= WHAT TO PRODUCE =
Return the run of lines below that opens with the line containing "You are a GUI" and closes with the line containing "Viewport: 868px width, 412px height.", keeping each one exact.

= SUPPLIED RECORDS =
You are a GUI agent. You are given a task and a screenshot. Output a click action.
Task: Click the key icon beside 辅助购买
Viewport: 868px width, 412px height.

--

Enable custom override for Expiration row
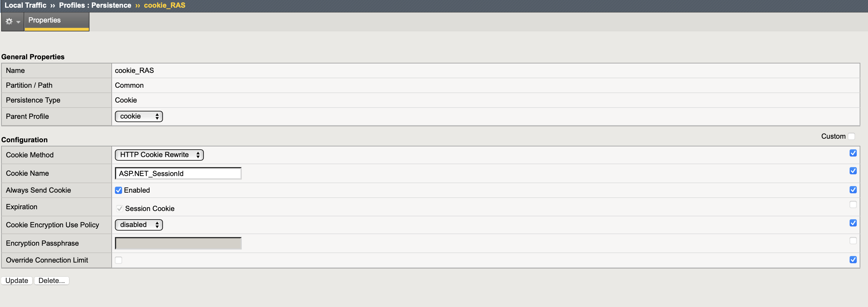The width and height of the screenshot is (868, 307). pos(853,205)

= ANSWER TO THE PROBLEM =
You are a GUI agent. You are given a task and a screenshot. Output a click action.
Task: Click the key icon beside 辅助购买
Viewport: 868px width, 412px height.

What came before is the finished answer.